--- Data records ---

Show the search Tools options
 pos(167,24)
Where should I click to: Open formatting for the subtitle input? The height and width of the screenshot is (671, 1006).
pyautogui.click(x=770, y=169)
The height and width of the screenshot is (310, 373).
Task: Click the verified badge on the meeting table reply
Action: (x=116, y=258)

--- Directions for this task ---
Rename "subtitle" to "caption" everywhere in the material above and reproduce all of it with no other changes.

--- Response for this exercise ---
Show the search Tools options
 pos(167,24)
Where should I click to: Open formatting for the caption input? The height and width of the screenshot is (671, 1006).
pyautogui.click(x=770, y=169)
The height and width of the screenshot is (310, 373).
Task: Click the verified badge on the meeting table reply
Action: (x=116, y=258)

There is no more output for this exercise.